I'm newbie in this and I would like to apply RandomUnderSampler ( from imblearn.under_sampling import RandomUnderSampler ) in order to balance the classes distribution, and then plot the points belong to each class with a different color.我是这方面的新手，我想应用 RandomUnderSampler （ from imblearn.under_sampling import RandomUnderSampler ）以平衡类分布，然后 plot 点属于每个 class 具有不同的颜色。

So far, I have done the following, I think this could be work but I don't know how to convert X_res, y_res into a DataFrame.到目前为止，我已经完成了以下操作，我认为这可能可行，但我不知道如何将X_res, y_res转换为 DataFrame。

X_res, y_res = RandomUnderSampler(random_state=seed, sampling_strategy=1.0).fit_resample(X, y)

// Do something with X_res and y_res to get a DataFrame

from sklearn.decomposition import PCA

# split data into min and maj classes
(min_points, maj_points, _, _, _) = splitByClass(df)

# fit PCA with minority points
pca = PCA(n_components=2)
pca_min = pca.fit_transform(min_points)

fig, ax = plt.subplots()
ax.scatter(pca_min[:, 0], pca_min[:, 1], color='r', label='minority', alpha=0.4, edgecolors='none')
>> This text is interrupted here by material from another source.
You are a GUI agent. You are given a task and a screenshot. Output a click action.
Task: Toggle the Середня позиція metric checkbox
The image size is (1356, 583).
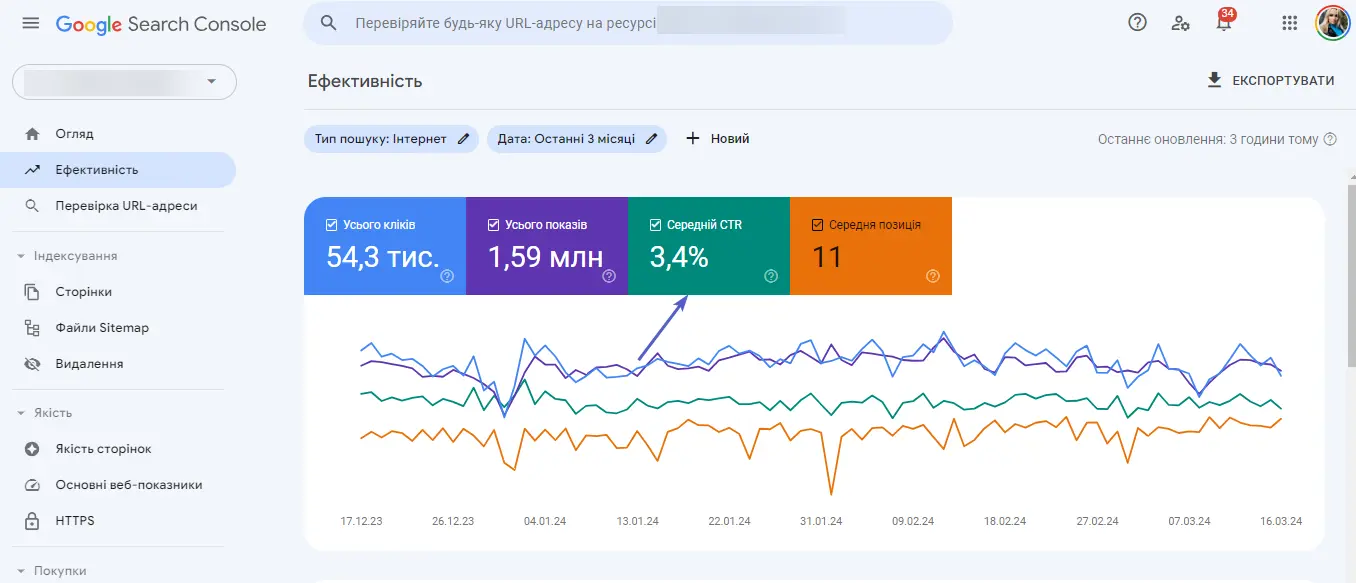[816, 224]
pca_maj = pca.fit_transform(maj_points)
ax.scatter(pca_maj[:, 0], pca_maj[:, 1], color='b', label='majority', alpha=0.4, edgecolors='none')

ax.legend()
ax.grid(True)

plt.tight_layout()
plt.show()

Answer 1

what does the function RandomUnderSampler() returns,to make a dataframe there are couple of ways depending on what the RandomUnderSampler() returns. function RandomUnderSampler() 返回什么，要制作 dataframe 有几种方法，具体取决于 RandomUnderSampler() 返回的内容。 for eg: Creating Pandas DataFrame from lists of lists.例如：从列表中创建 Pandas DataFrame。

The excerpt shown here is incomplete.